In human liver biopsies, AKR1D1 expression decreased with advancing steatosis, fibrosis and inflammation. Expression was decreased in patients with type 2 diabetes. In human liver cell lines, AKR1D1 knockdown decreased primary bile acid biosynthesis and steroid hormone clearance. RNA-sequencing identified disruption of key metabolic pathways, including insulin action and fatty acid metabolism. AKR1D1 knockdown increased hepatocyte triglyceride accumulation, insulin sensitivity, and glycogen synthesis, through increased de novo lipogenesis and decreased β-oxidation, fueling hepatocyte inflammation. Pharmacological manipulation of bile acid receptor activation prevented the induction of lipogenic and carbohydrate genes, suggesting that the observed metabolic phenotype is driven through bile acid rather than steroid hormone availability.
Genetic manipulation of AKR1D1 regulates the metabolic phenotype of human hepatoma cell lines, driving steatosis and inflammation. Taken together, the observation that AKR1D1 mRNA is down-regulated with advancing NAFLD suggests that it may have a crucial role in the pathogenesis and progression of the disease.
非酒精性脂肪性肝病(NAFLD)是代谢综合征的肝脏表现。甾体激素和胆酸是肝脏碳水化合物和脂质代谢的有效调节剂。甾体 5β-还原酶(AKR1D1)在人类肝脏中表达水平较高,在那里它使甾体激素失活并催化胆酸合成的基本步骤。

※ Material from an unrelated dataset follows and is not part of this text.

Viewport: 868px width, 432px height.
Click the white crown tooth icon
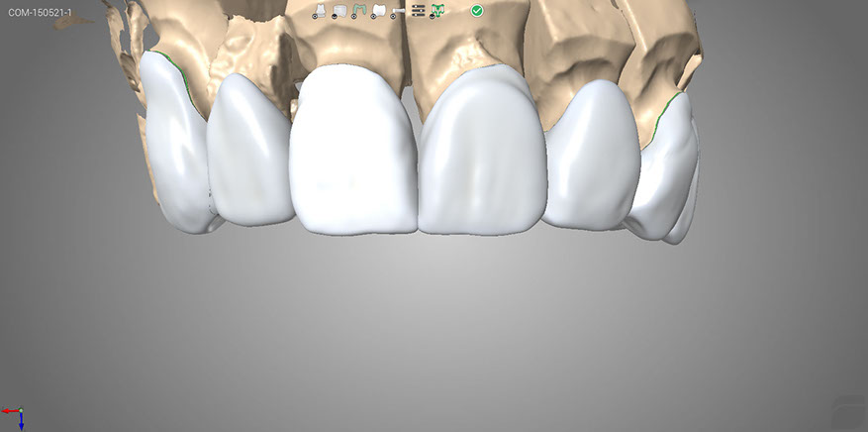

从 34 名肥胖患者中获得肝活检,并使用 qPCR 测量 AKR1D1 mRNA 表达水平。在人 HepG2 和 Huh7 肝细胞系中进行 AKR1D1 的基因操作。使用转录组分析、western blot、质谱、临床生化和酶免疫测定进行代谢评估。
在人类肝活检中,AKR1D1 的表达随着脂肪变性、纤维化和炎症的进展而降低。在 2 型糖尿病患者中表达降低。在人肝细胞系中,AKR1D1 敲低降低了初级胆汁酸生物合成和甾体激素清除。RNA 测序鉴定出关键代谢途径的破坏,包括胰岛素作用和脂肪酸代谢。AKR1D1 敲低通过增加从头脂肪生成和减少β-氧化增加肝细胞甘油三酯积累、胰岛素敏感性和糖原合成,从而加剧肝细胞炎症。通过药理操纵胆汁酸受体激活来预防诱导脂肪生成和碳水化合物基因,表明观察到的代谢表型是通过胆酸而不是甾体激素的可用性来驱动的。
AKR1D1 的基因操作调节了人肝癌细胞系的代谢表型,导致脂肪变性和炎症。综上所述,AKR1D1 mRNA 随着 NAFLD 的进展而下调的观察结果表明,它可能在疾病的发病机制和进展中发挥关键作用。